Stated goal: Copy the lines word for word, starting at the line that contains "You are a GUI" and ending at the last line, leaving out the pictures.

Records to use:
★ ★ ★ ★

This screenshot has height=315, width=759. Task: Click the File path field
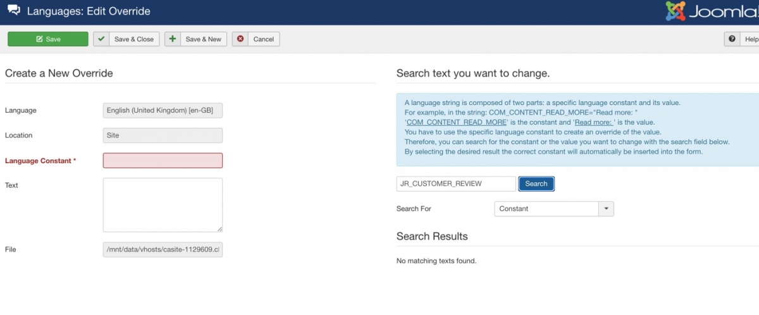click(x=163, y=249)
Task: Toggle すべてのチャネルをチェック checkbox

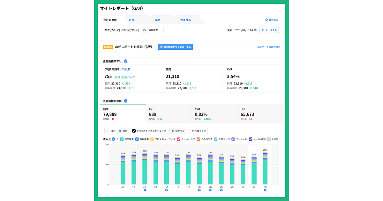Action: (x=134, y=131)
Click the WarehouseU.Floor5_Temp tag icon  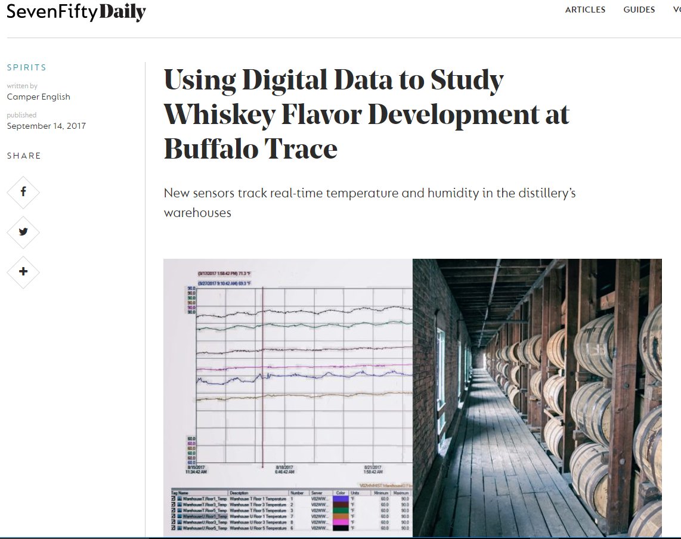(x=180, y=528)
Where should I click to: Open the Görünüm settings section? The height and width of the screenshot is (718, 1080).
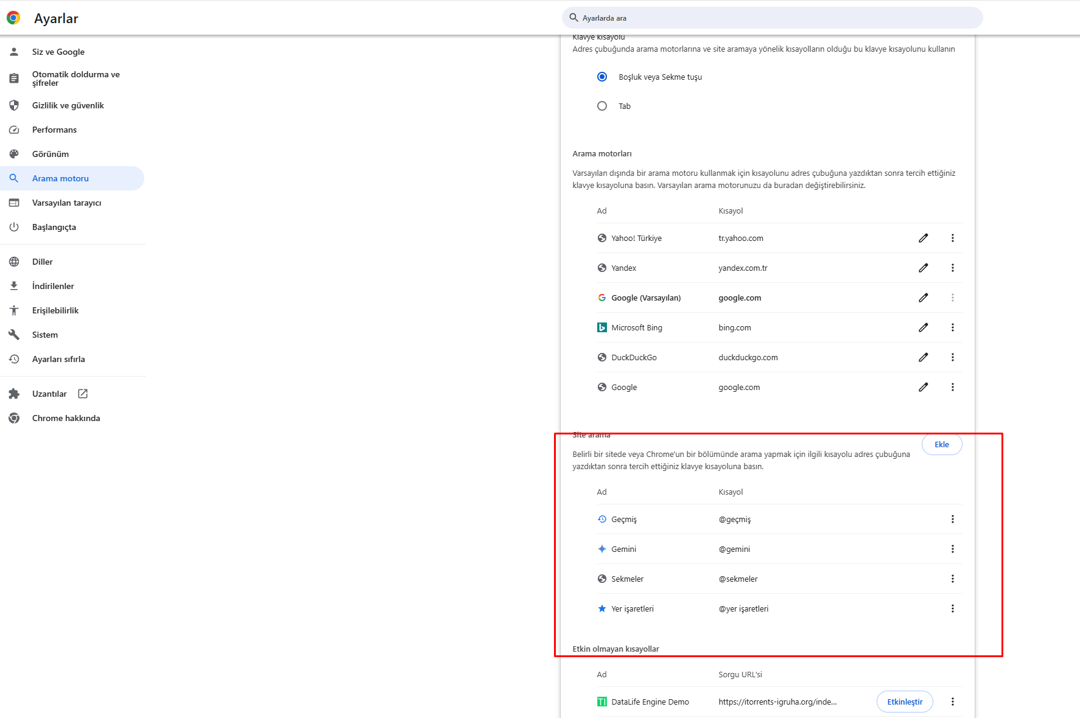click(x=51, y=154)
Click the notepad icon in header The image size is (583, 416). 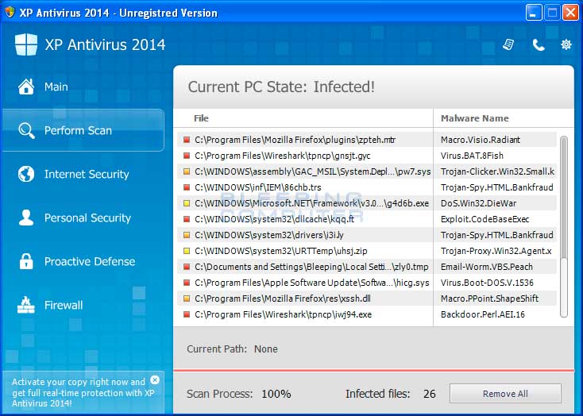(x=509, y=44)
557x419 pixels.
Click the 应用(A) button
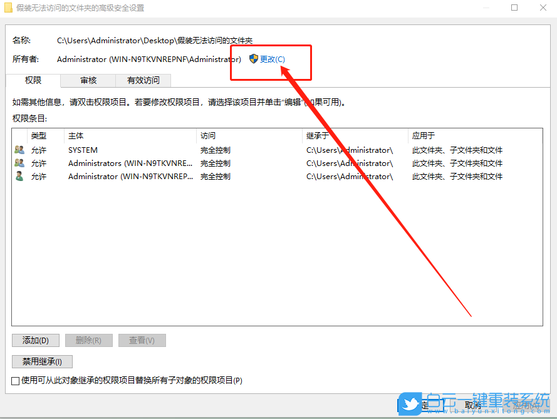524,406
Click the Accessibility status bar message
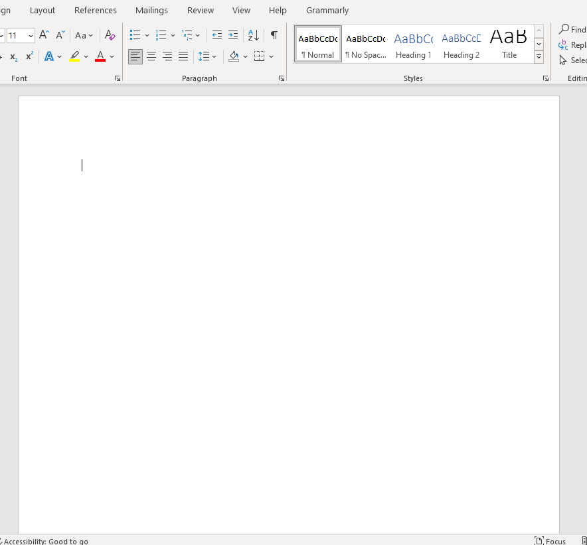 point(45,541)
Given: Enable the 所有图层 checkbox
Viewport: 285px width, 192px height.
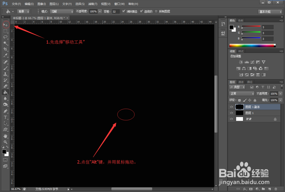Looking at the screenshot, I should pos(155,11).
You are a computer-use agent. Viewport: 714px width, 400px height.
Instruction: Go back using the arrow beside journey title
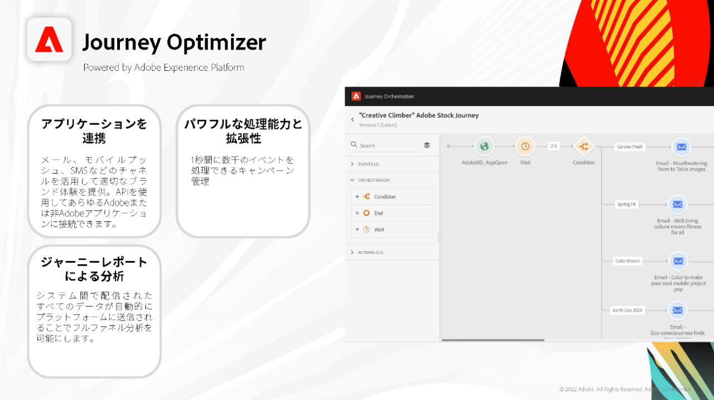tap(352, 119)
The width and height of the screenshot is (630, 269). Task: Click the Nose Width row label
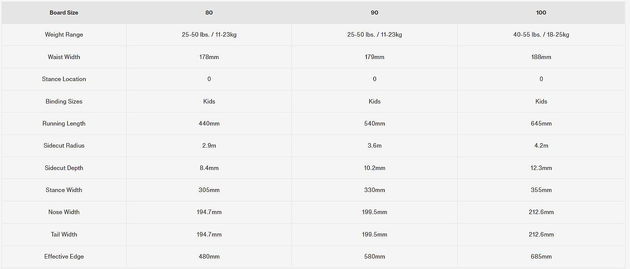coord(64,212)
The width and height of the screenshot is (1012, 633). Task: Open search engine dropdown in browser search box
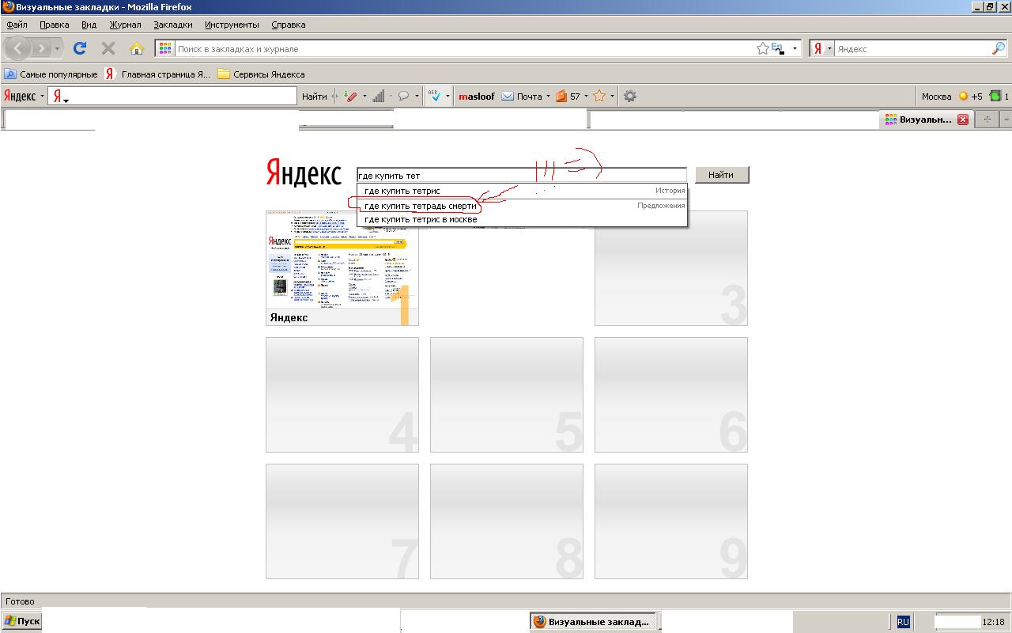point(822,48)
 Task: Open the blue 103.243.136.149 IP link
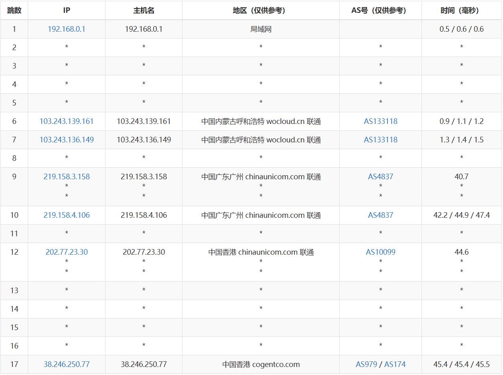pos(67,140)
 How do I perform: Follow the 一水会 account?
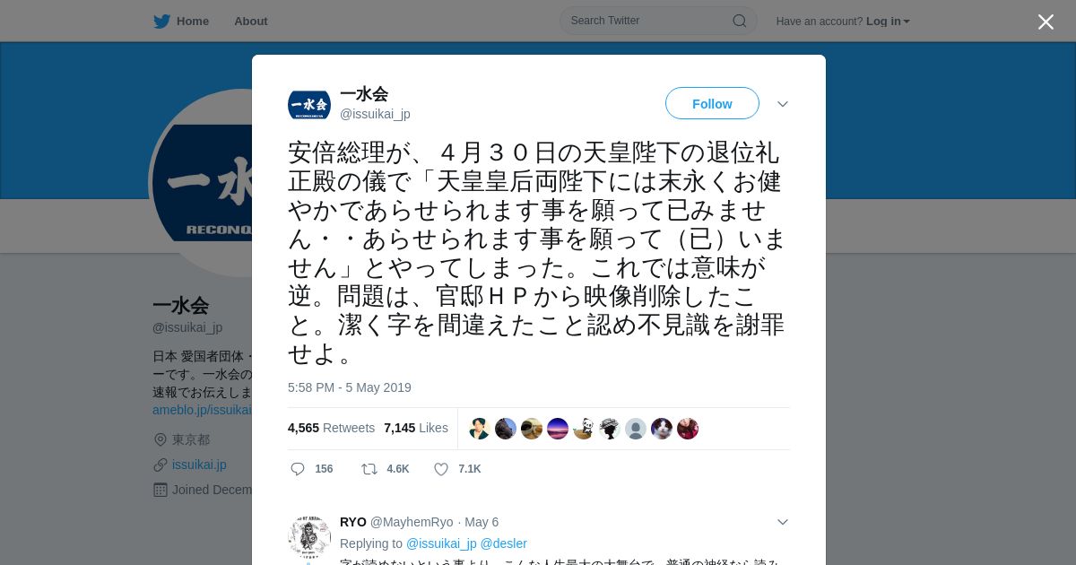pos(712,104)
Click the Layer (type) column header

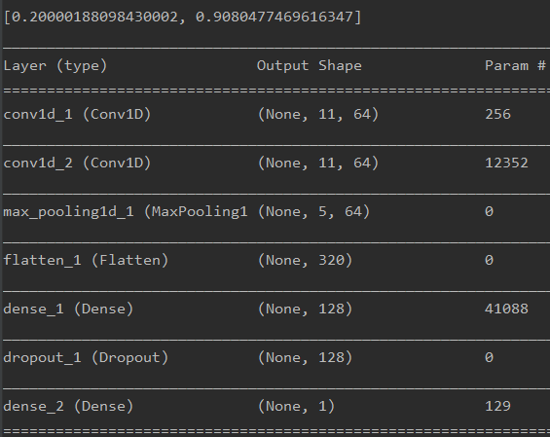coord(55,66)
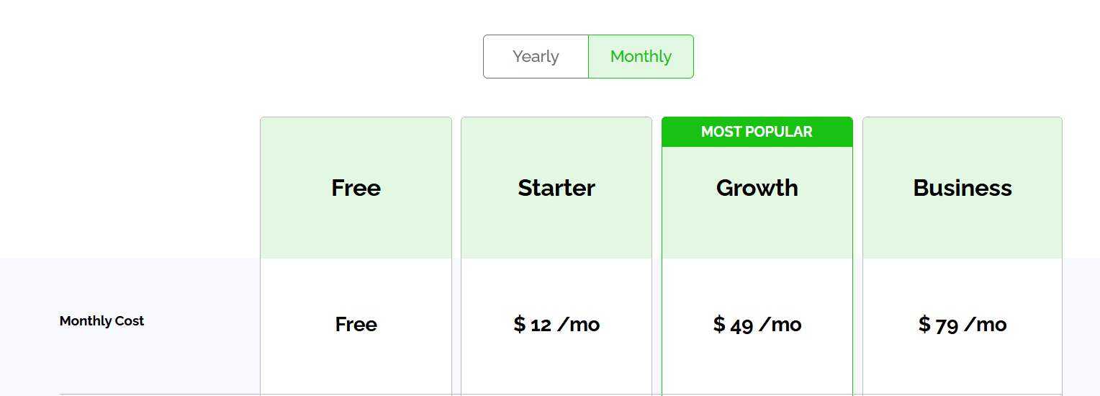1100x396 pixels.
Task: Click the Free price under Monthly Cost
Action: click(x=356, y=325)
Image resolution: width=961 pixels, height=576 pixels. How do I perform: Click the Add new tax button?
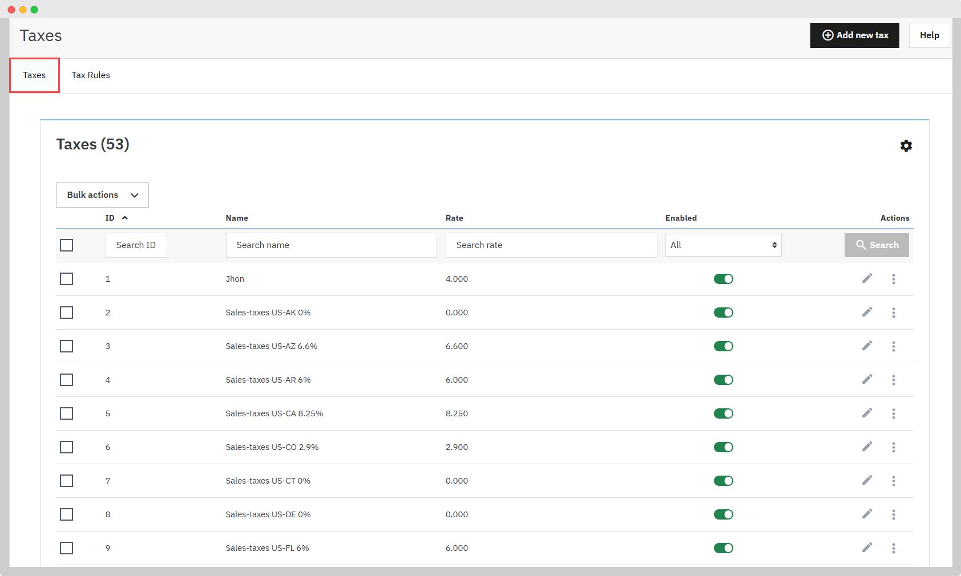(x=854, y=35)
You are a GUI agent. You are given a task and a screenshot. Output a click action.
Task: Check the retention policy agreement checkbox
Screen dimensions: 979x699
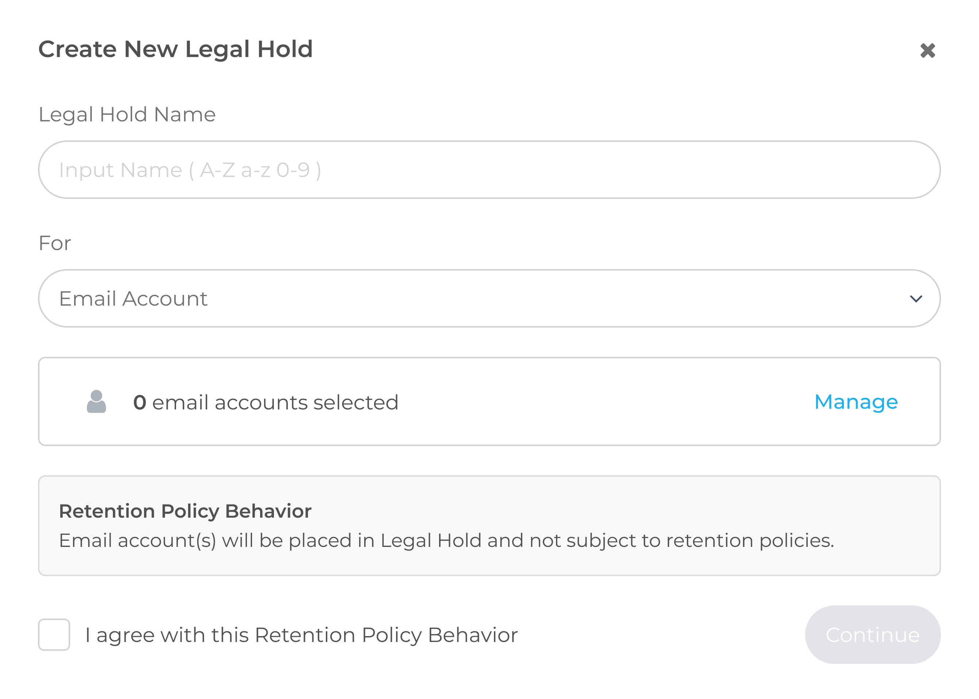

★ ★ ★ ★

Output of the exercise:
You are a GUI agent. You are given a task and a screenshot. Output a click action.
Task: Check the retention policy agreement checkbox
Screen dimensions: 979x699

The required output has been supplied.